Ce quatuor berlinois possède un son engagé et sans fioriture. La second violon n’était pas très en train car pour ses parties solistes, j’ai trouvé ses attaques parfois approximatives. Un focus sur l’altiste du quatuor, Madeleine Caruzzo : sa biographie signale qu’elle est la première femme à avoir intégré les Berliner Philharmoniker en 1982 comme premier violon et qu’elle a étudié le violon et l’alto avec Tibor Varga.  Maîtriser à ce niveau à la fois le violon et l’alto : je dis « bravo ! ». Cependant, je dois dire que fatiguée, je n’ai pas pu pleinement profiter de ce concert. Je n’ai pas forcément bien compris le quatuor de Webern que je devrais certainement réecouter comme le reste des pièces du concert, très différentes les unes des autres avec leur atmosphère propre entre un exercice de style de Verdi ancré dans l’opéra et une œuvre inspirée par la musique populaire chez Janáček.

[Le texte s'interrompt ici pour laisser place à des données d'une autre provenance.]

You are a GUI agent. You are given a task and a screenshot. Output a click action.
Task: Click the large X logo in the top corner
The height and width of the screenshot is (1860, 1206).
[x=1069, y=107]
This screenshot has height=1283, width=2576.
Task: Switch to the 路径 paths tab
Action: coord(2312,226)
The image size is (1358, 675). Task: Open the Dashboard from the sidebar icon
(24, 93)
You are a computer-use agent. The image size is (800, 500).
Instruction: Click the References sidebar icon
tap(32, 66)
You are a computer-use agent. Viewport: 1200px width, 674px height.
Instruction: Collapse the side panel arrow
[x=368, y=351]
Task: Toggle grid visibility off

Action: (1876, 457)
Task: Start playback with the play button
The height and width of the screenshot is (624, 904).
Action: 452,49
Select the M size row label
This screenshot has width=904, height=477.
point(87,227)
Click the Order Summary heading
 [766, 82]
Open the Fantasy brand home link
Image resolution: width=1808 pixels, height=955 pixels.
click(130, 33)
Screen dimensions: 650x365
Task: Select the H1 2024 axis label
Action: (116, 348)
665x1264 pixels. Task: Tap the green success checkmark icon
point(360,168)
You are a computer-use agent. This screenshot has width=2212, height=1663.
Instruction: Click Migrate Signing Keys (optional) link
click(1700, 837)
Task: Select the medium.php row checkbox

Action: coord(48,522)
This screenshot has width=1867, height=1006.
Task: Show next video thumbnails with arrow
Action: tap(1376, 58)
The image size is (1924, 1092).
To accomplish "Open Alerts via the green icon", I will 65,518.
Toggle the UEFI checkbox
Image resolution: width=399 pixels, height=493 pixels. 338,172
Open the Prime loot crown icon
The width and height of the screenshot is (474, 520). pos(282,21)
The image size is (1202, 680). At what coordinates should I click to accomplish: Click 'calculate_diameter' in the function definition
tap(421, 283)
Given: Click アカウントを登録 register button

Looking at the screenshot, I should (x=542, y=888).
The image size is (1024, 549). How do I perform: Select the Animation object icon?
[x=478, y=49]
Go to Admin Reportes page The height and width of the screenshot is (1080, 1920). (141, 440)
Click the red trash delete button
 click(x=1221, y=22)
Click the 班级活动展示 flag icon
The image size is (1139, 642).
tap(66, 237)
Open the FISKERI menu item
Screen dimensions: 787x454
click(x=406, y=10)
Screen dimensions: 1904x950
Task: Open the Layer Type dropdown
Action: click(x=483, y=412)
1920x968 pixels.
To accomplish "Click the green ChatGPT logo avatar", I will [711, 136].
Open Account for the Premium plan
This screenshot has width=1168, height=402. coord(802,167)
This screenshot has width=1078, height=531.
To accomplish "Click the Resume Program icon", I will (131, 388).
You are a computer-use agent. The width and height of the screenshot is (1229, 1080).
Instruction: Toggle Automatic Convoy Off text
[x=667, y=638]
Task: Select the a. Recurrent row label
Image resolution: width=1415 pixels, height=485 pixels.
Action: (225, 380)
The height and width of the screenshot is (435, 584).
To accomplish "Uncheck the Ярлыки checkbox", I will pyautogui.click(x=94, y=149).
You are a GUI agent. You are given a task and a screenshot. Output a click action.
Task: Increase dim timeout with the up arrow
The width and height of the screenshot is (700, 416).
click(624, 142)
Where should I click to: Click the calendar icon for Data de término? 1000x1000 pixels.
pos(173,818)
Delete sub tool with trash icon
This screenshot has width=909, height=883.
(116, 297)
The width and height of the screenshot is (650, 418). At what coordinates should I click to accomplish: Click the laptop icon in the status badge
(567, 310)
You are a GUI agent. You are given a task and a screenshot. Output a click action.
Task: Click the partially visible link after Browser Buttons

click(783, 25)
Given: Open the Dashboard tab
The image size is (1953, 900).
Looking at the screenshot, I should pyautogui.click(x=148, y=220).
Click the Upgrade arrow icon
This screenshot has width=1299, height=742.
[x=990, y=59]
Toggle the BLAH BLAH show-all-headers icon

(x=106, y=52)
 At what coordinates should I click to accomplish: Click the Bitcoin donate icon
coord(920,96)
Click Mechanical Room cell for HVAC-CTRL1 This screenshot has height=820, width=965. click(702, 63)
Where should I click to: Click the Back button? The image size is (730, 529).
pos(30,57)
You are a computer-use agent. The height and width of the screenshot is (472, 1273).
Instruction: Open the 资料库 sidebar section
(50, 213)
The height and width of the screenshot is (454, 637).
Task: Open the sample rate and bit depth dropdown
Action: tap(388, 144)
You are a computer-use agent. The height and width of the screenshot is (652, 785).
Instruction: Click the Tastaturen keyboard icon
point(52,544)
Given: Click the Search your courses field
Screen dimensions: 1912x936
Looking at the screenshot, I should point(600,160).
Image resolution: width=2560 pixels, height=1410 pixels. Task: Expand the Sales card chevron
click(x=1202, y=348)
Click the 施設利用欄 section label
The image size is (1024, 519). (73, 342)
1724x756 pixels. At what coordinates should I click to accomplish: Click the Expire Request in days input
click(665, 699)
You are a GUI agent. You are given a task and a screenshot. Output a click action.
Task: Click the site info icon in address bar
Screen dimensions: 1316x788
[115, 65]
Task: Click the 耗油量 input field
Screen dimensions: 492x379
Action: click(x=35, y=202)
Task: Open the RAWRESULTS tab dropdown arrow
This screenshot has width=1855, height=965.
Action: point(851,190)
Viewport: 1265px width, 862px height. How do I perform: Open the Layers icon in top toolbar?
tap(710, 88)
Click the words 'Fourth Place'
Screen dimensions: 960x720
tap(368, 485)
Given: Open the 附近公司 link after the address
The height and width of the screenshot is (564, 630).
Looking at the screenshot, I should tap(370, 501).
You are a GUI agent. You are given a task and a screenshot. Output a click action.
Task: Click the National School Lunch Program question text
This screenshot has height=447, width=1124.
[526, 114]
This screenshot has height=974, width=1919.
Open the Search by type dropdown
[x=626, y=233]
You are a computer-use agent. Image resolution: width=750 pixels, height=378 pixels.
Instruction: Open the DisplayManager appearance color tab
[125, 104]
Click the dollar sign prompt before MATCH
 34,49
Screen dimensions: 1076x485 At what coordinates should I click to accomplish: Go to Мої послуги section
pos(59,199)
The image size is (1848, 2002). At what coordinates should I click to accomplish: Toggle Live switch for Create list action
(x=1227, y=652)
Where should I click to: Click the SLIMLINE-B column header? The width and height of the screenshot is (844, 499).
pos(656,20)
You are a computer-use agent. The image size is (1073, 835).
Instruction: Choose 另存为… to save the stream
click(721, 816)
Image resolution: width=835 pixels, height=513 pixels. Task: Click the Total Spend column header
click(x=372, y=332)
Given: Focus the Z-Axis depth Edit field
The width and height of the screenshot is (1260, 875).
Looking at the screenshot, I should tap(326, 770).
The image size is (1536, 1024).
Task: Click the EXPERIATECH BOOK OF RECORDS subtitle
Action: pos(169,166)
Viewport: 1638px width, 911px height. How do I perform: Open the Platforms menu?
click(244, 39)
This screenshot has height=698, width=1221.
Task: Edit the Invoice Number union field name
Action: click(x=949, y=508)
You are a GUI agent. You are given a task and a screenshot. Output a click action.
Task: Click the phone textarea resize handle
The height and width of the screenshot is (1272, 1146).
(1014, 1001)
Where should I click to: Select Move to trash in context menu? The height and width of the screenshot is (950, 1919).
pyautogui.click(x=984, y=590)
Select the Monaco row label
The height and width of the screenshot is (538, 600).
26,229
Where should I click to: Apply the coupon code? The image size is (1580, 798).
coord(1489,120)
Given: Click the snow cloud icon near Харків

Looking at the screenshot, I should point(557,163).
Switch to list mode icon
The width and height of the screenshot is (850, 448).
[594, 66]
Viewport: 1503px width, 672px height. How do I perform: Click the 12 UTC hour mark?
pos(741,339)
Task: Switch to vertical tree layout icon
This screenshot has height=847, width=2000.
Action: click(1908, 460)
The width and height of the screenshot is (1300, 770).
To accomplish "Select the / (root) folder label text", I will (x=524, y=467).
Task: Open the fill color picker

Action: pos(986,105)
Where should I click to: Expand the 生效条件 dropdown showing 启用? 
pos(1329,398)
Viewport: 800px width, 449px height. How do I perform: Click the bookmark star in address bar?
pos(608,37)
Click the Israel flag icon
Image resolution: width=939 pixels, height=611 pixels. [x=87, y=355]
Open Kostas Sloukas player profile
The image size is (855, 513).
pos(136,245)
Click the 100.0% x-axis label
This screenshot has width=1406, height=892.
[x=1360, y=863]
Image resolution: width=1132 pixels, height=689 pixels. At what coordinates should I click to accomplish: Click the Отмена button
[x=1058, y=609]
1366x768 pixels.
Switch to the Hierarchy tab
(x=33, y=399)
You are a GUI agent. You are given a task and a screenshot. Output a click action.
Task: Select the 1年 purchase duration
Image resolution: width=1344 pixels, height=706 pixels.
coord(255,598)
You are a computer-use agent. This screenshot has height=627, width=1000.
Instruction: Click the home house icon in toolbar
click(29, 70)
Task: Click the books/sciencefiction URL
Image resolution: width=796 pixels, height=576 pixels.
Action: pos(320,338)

Michael Barenboim violon ; Petra Schwieger violon ; Madeleine Carruzzo alto ; Tim Park violoncelle

Anton Webern: Langsamer Satz für Streichquartett
Leoš Janáček: Quatuor à cordes N° 1 («La Sonate à Kreutzer»)
Igor Stravinsky: Trois pièces pour quatuor à cordes
Giuseppe Verdi: Quatuor à cordes en mi mineur (e-moll)

Pour accompagner cette expérience musicale à Luxembourg, j’ajouterai une note spéciale à mes dîners d’avant-concert dans l’enceinte de la Philharmonie à la clef de sol où l’on est

très bien reçu dans un cadre agréable et avec une carte sympathique. Je n’oublie cependant pas le plaisir renouvelé que j’ai à entendre le carillon de la cathédrale tard le soir dans les rues du centre ville.